Christ makes a tremendous difference in our lives. It doesn’t happen all at once. There is a process of growing in Christ that continues throughout our lives, as he molds us more and more to reflect his character. But there is something about us, at our deepest level, that changes when he enters our life.
2 Corinthians 5:17 (NIV84) tells us, “Therefore, if anyone is in Christ, he is a new creation; the old has gone, the new has come!”
Do the people notice that there’s something different about your life? Do they wonder what it’s about?
If you’ve been struggling with some habit or some character trait, don’t ever tell yourself “It’s no use, this is just who I am, I’ll never change.” If Christ has entered your life, you are already a new creation, so live it out, ask God for the strength to overcome that you might bring glory to him.

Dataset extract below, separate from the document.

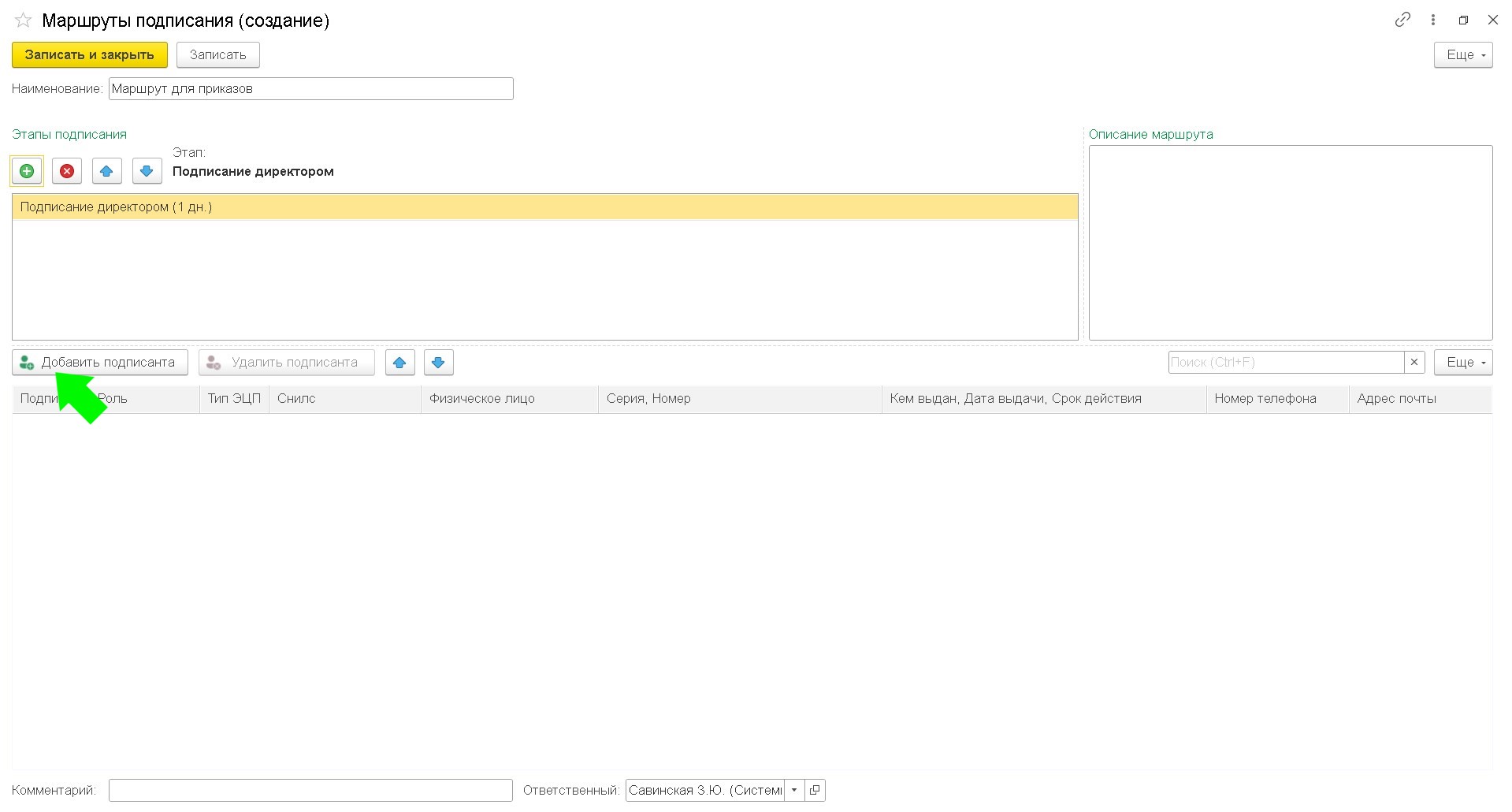Move signer up in the list
Viewport: 1512px width, 812px height.
point(399,363)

What an incredible conversion that took place on the road to Damascus. Saul the persecutor would go on to become Paul the apostle, and the Lord would use him the carry the gospel to the furthest reaches of the world.
One author writes,
Here again we are admonished against condemning anyone as lost beyond hope, and this includes ourselves. God [can] reach to his farthest-out enemies, and defeat the uttermost human rebellion, but in doing so he does not [merely] crush these rebels but loves and converts them into chosen instruments of the good news (Acts 9:15). In Saul we see… an enemy of the long-promised Messiah. Yet Saul is reconciled to God through Jesus and is called God’s ambassador, through whom God makes his appeal to the entire world (2 Cor. 5:20).
While we may not have such a dramatic conversation story as Saul, all believers bear witness to the transforming power of Christ. We were once lost, but now we are found. We were once enemies of God but now we have become God’s children. We once stood before him guilty sinners, but now we are forgiven.
And like Saul, we too become examples of the power of God’s grace, showing the world the power of the gospel.